CHADRON – Ten Chadron State College students enrolled in the Rural Health Opportunities Program (RHOP) participated in a Pre-Health Professional Retreat at the Trails West YMCA camp Aug. 11-13 in Scottsbluff.
Kristal Kuhnel, director of Health Professions, said this was first time the workshop was offered for RHOP students from a grant the Northern Panhandle Area Health Education Center (NP-AHEC) provided. The students are Quentin Baxter, Thomas Eckmann, Jessica Hartman, Alisha Huynh, Hunter Masoner, Maggie Morris, Johnathan Sayaloune, Cael Sudbeck, Erika Swires and Tucker Vahle.
Kuhnel, who serves on the NP-AHEC board, said she appreciates the additional resources available through the program has to help identify students interested in health care careers.
“It was such a success that we are hoping to expand it and offer it again next summer,” Kuhnel said.
Sayaloune of Scottsbluff, a senior and president of the CSC Health Professions Club, said he found connecting with incoming RHOP students during the retreat to be valuable.
“It is easy for the older RHOP students and younger RHOP students to become disconnected. We have few, if any, classes together. It was a great opportunity for an upperclassman, like myself, to meet the freshman that are coming in. It is also a great way for them to meet and form deeper connections with the other upperclassmen,” he said.
Retreat activities included team building exercises such as the ropes course at the YMCA camp, and an escape room exercise where the students were required to solve a medical scenario under timed conditions, according to Kuhnel.
A representative with the local extension office taught students about their dominant personality types, how to identify other personality types and tips on how to use each person’s strengths to work effectively in team situations.
Sayaloune said it was helpful to review the importance of group dynamics.
“By understanding that everyone operates differently, group work can become more efficient. Micromanagement and complacency, two of the biggest pet peeves in a group can be avoided if everyone understands that just because a person operates differently does not mean that they are not doing the work correctly,” Sayaloune said.
Trying to bring out each others’ strengths in spite of differences is an approach that can make a medical team successful according to Hunter Masoner of Franklin, Nebraska.
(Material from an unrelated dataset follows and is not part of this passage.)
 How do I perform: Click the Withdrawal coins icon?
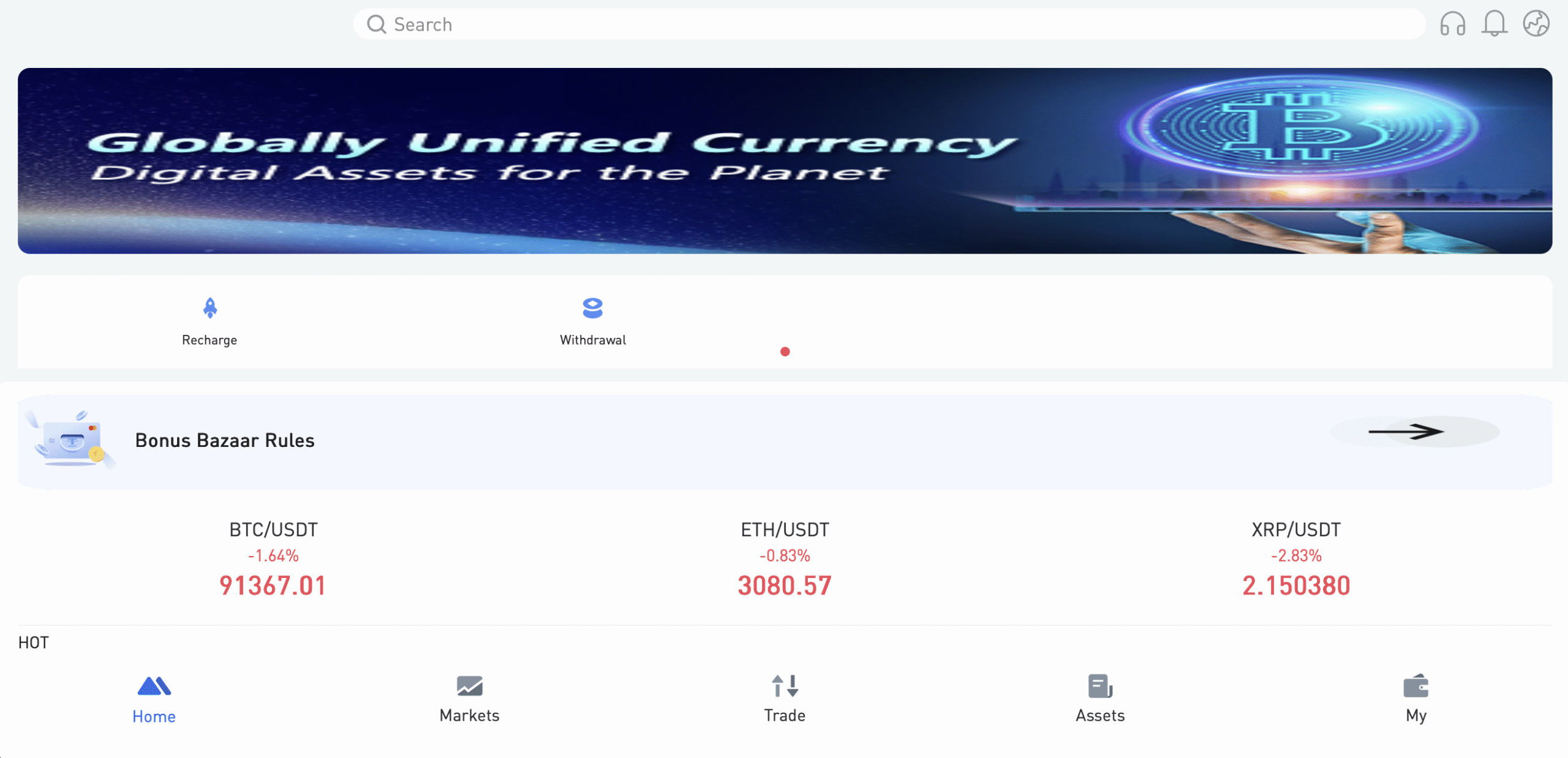tap(592, 308)
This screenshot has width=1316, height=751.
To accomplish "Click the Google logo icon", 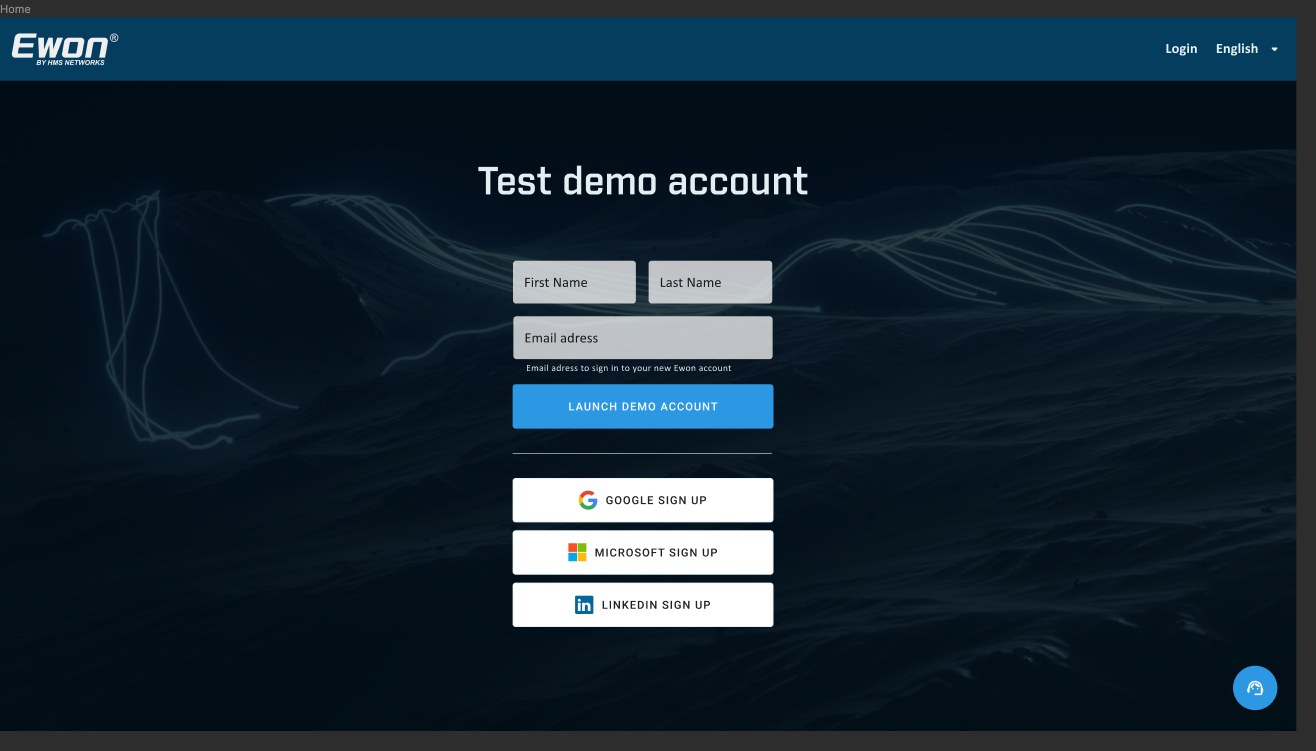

“As someone who is quieter and tries to do things on my own, I can gain a lot by being with someone more social and outgoing,” Masoner said. “Everyone has a role to play, and it is up to us to recognize what needs to be done and makes sure that the best person for the job has an opportunity to do that job.”
Jessica Hartmanof Champion, Nebraska, said she appreciated the advice to obtain a Basic Nursing Assistant (BNA) credential and find a job using it.
“This was very reassuring to me that I'm taking the right steps and will enjoy my future career as a P.A. as I have spent last semester and this one working as a BNA at Pioneer Manor in Hay Springs,” Hartman said.
Like Hartman, Masoner said he also plans to obtain his BNA so he can gain experience and solidify his plans to enter the medical field.
During the retreat, Dr. Barbara Limbach, professor in the Business Academy, provided a lunch presentation about dining etiquette and professionalism. Later, the students toured the UNMC Dental Hygiene classrooms in Gering and had dinner with former RHOP participants and CSC alumni.
The RHOP students were also given an opportunity to work with UNMC-West's new Anatomage Table, an advanced system used for anatomy education and virtual dissection. The group also toured the SIM-NE Mobile Simulation Lab, one of four $1 million mobile units stationed across Nebraska to provide training of pre-hospital and hospital professionals.